■ **What you are asked to do**
Return all of the records below verbatim.

(Collected data)
--- --- ---

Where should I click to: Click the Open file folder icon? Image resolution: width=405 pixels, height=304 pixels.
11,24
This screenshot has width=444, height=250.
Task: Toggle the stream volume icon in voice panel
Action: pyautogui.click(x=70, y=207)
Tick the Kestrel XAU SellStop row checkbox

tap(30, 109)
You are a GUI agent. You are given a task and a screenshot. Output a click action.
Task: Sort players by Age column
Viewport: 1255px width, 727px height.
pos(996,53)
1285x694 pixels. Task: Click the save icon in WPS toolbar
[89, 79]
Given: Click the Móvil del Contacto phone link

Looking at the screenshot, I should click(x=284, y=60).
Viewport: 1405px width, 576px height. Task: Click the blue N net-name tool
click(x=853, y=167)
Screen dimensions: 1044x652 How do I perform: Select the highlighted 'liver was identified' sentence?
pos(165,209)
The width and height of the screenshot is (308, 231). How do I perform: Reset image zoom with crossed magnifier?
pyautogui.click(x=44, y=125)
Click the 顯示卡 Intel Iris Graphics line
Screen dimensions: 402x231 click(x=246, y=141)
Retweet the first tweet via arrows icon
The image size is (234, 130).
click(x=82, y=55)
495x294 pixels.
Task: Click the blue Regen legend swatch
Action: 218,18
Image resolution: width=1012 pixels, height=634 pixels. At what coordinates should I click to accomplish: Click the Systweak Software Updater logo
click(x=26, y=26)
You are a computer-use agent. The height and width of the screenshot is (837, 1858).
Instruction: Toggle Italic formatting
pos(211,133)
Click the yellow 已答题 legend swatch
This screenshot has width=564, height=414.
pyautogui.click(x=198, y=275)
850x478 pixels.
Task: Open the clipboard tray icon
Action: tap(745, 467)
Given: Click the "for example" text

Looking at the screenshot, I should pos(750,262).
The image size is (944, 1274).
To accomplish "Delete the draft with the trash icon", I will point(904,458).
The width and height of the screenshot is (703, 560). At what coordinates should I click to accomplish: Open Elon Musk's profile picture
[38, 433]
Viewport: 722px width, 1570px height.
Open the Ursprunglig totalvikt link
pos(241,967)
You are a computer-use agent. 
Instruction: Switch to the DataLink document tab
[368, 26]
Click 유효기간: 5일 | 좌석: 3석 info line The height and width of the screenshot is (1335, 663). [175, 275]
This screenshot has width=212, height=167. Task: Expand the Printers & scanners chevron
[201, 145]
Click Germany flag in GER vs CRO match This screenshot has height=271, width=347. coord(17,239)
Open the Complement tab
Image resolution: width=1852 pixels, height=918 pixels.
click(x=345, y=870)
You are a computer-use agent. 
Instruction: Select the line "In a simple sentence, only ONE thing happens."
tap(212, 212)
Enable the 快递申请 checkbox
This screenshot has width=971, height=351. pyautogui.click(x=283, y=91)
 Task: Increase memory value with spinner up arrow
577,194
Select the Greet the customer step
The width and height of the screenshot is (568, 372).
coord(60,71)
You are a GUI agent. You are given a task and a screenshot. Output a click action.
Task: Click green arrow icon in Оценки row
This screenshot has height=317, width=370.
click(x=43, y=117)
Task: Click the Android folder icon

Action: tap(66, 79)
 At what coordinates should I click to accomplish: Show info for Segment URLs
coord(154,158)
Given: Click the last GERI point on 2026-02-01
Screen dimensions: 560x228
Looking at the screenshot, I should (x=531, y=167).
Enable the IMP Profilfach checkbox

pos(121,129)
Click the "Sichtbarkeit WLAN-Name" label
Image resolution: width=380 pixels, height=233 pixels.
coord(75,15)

--- --- ---

■ **Answer to this exercise**
Where should I click to: Click the Open file folder icon? Image resolution: width=405 pixels, height=304 pixels.
11,24
This screenshot has width=444, height=250.
Task: Toggle the stream volume icon in voice panel
Action: pyautogui.click(x=70, y=207)
Tick the Kestrel XAU SellStop row checkbox

tap(30, 109)
You are a GUI agent. You are given a task and a screenshot. Output a click action.
Task: Sort players by Age column
Viewport: 1255px width, 727px height.
pos(996,53)
1285x694 pixels. Task: Click the save icon in WPS toolbar
[89, 79]
Given: Click the Móvil del Contacto phone link

Looking at the screenshot, I should click(x=284, y=60).
Viewport: 1405px width, 576px height. Task: Click the blue N net-name tool
click(x=853, y=167)
Screen dimensions: 1044x652 How do I perform: Select the highlighted 'liver was identified' sentence?
pos(165,209)
The width and height of the screenshot is (308, 231). How do I perform: Reset image zoom with crossed magnifier?
pyautogui.click(x=44, y=125)
Click the 顯示卡 Intel Iris Graphics line
Screen dimensions: 402x231 click(x=246, y=141)
Retweet the first tweet via arrows icon
The image size is (234, 130).
click(x=82, y=55)
495x294 pixels.
Task: Click the blue Regen legend swatch
Action: 218,18
Image resolution: width=1012 pixels, height=634 pixels. At what coordinates should I click to accomplish: Click the Systweak Software Updater logo
click(x=26, y=26)
You are a computer-use agent. The height and width of the screenshot is (837, 1858).
Instruction: Toggle Italic formatting
pos(211,133)
Click the yellow 已答题 legend swatch
This screenshot has width=564, height=414.
pyautogui.click(x=198, y=275)
850x478 pixels.
Task: Open the clipboard tray icon
Action: tap(745, 467)
Given: Click the "for example" text

Looking at the screenshot, I should pos(750,262).
The image size is (944, 1274).
To accomplish "Delete the draft with the trash icon", I will point(904,458).
The width and height of the screenshot is (703, 560). At what coordinates should I click to accomplish: Open Elon Musk's profile picture
[38, 433]
Viewport: 722px width, 1570px height.
Open the Ursprunglig totalvikt link
pos(241,967)
You are a computer-use agent. 
Instruction: Switch to the DataLink document tab
[368, 26]
Click 유효기간: 5일 | 좌석: 3석 info line The height and width of the screenshot is (1335, 663). [175, 275]
This screenshot has width=212, height=167. Task: Expand the Printers & scanners chevron
[201, 145]
Click Germany flag in GER vs CRO match This screenshot has height=271, width=347. coord(17,239)
Open the Complement tab
Image resolution: width=1852 pixels, height=918 pixels.
click(x=345, y=870)
You are a computer-use agent. 
Instruction: Select the line "In a simple sentence, only ONE thing happens."
tap(212, 212)
Enable the 快递申请 checkbox
This screenshot has width=971, height=351. pyautogui.click(x=283, y=91)
 Task: Increase memory value with spinner up arrow
577,194
Select the Greet the customer step
The width and height of the screenshot is (568, 372).
coord(60,71)
You are a GUI agent. You are given a task and a screenshot. Output a click action.
Task: Click green arrow icon in Оценки row
This screenshot has height=317, width=370.
click(x=43, y=117)
Task: Click the Android folder icon

Action: tap(66, 79)
 At what coordinates should I click to accomplish: Show info for Segment URLs
coord(154,158)
Given: Click the last GERI point on 2026-02-01
Screen dimensions: 560x228
Looking at the screenshot, I should (x=531, y=167).
Enable the IMP Profilfach checkbox

pos(121,129)
Click the "Sichtbarkeit WLAN-Name" label
Image resolution: width=380 pixels, height=233 pixels.
coord(75,15)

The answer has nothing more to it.